[Wpisy]:
+++

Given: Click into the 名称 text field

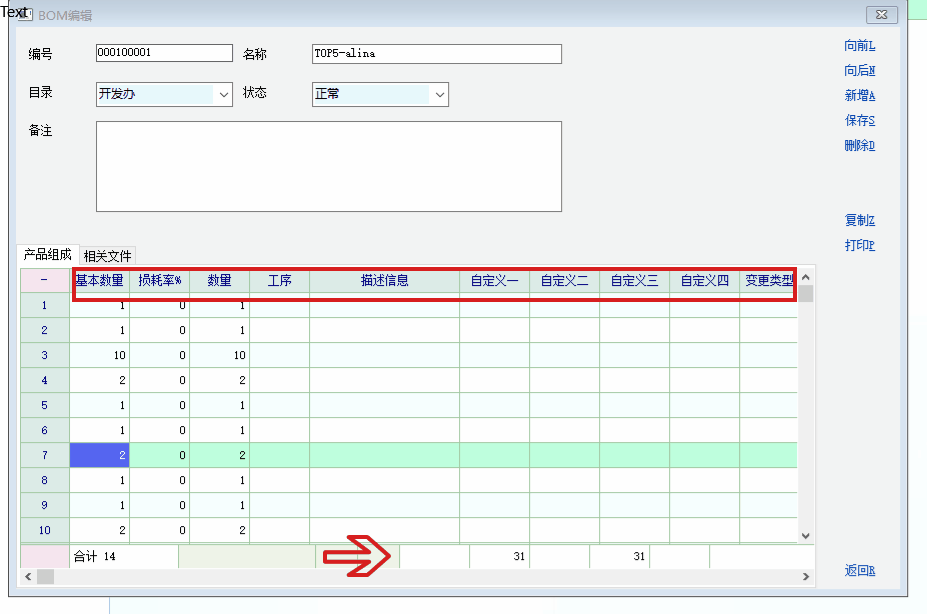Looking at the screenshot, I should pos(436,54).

+++

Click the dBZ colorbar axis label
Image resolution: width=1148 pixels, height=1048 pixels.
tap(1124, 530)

+++

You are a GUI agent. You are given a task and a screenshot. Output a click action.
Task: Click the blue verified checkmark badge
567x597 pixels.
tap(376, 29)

+++

[Szczegóły zadania]:
Które wiersze listingu powyżej zawierają słowo „pixels”? Wyodrębnij je w całości.

[Odpowiedź pisemna]:
Image resolution: width=1148 pixels, height=1048 pixels.
567x597 pixels.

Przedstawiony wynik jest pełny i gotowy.